The recent horrific killing of a young Nigerian by officers of the Special Anti-Robbery Squad (SARS)—an arm of the Nigeria Police Force (NPF)—has once again brought the #EndSARS campaign to life. SARS has, over the years, earned a notorious reputation of a brutal agency following cases of extrajudicial killings, torture, ill-treatment of extrajudicial killings, torture, ill-treatment of detainees, and extortion of suspects. Ending SARS may sound like a brilliant idea, it will, however, likely hinder the fight against armed robbery which SARS has incredibly helped reduce. Instead, human rights advocacy groups and the public should pressurize the NPF for reforms.

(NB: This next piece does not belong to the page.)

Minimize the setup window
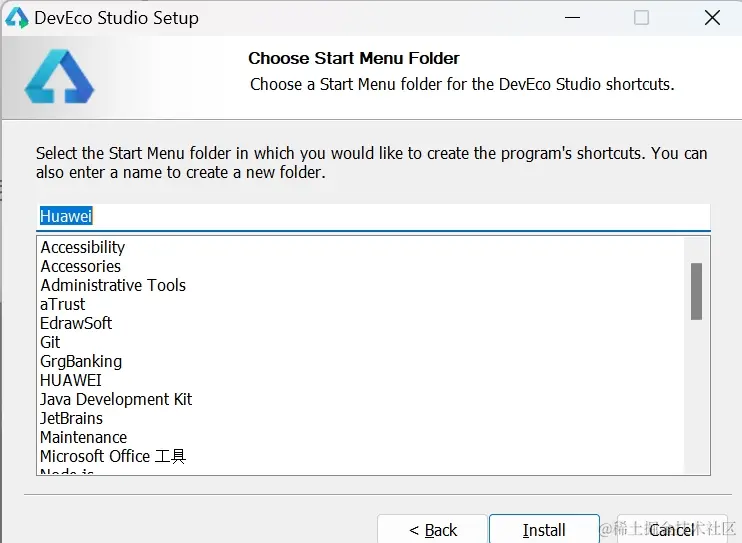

SARS needs an overhaul—not a ban—to check its excesses without trading off an increase in crime. President Muhammadu Buhari took a small step in this direction when he ordered an overhaul of SARS but the effort yielded no concrete results. This outcome shows that overhauling SARS will require more than a presidential order or even a ban
A 2016 Amnesty International report titled “You have Signed Your Death Warrant,” shows that SARS atrocities range from “severe beating, hanging, starvation, shooting in the leg, mock executions and threats of execution.
SARS is Dangerously Reaching beyond its Legal Permissions
SARS officers have received condemnations for going after suspected internet fraudsters—locally called Yahoo Boys—rather than spending more time to investigate cases of armed robbery.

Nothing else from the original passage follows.